'''
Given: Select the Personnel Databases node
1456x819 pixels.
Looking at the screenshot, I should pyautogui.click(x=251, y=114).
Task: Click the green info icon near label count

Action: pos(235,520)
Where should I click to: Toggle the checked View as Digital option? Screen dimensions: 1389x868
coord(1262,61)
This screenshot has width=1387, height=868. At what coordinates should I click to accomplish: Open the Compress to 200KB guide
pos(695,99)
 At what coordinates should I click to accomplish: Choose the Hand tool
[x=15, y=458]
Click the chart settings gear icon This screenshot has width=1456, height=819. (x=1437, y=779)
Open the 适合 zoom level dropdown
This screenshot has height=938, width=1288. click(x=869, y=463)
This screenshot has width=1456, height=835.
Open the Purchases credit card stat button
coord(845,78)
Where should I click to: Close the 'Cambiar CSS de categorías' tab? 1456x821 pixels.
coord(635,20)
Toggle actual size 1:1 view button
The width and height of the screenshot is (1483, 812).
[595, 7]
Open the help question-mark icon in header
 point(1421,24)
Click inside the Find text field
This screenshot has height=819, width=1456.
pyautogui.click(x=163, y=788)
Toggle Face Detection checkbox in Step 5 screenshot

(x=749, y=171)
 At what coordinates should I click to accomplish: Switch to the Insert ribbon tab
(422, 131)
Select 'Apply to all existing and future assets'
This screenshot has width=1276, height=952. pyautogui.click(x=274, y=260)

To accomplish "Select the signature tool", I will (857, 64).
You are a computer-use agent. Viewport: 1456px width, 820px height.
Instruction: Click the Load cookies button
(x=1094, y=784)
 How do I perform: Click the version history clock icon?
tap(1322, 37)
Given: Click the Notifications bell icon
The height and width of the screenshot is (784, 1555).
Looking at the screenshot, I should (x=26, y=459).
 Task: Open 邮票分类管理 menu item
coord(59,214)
'''
▶ **Exercise**
Once you reach the line with "This screenshot has width=1387, height=868." in the data above, copy it and every line after it exactly, up to and including the line with "Given: Click the Notifications bell icon".

▶ **Answer to this problem**
This screenshot has width=1387, height=868. At what coordinates should I click to accomplish: Open the Compress to 200KB guide
pos(695,99)
 At what coordinates should I click to accomplish: Choose the Hand tool
[x=15, y=458]
Click the chart settings gear icon This screenshot has width=1456, height=819. (x=1437, y=779)
Open the 适合 zoom level dropdown
This screenshot has height=938, width=1288. click(x=869, y=463)
This screenshot has width=1456, height=835.
Open the Purchases credit card stat button
coord(845,78)
Where should I click to: Close the 'Cambiar CSS de categorías' tab? 1456x821 pixels.
coord(635,20)
Toggle actual size 1:1 view button
The width and height of the screenshot is (1483, 812).
[595, 7]
Open the help question-mark icon in header
 point(1421,24)
Click inside the Find text field
This screenshot has height=819, width=1456.
pyautogui.click(x=163, y=788)
Toggle Face Detection checkbox in Step 5 screenshot

(x=749, y=171)
 At what coordinates should I click to accomplish: Switch to the Insert ribbon tab
(422, 131)
Select 'Apply to all existing and future assets'
This screenshot has width=1276, height=952. pyautogui.click(x=274, y=260)

To accomplish "Select the signature tool", I will (857, 64).
You are a computer-use agent. Viewport: 1456px width, 820px height.
Instruction: Click the Load cookies button
(x=1094, y=784)
 How do I perform: Click the version history clock icon?
tap(1322, 37)
Given: Click the Notifications bell icon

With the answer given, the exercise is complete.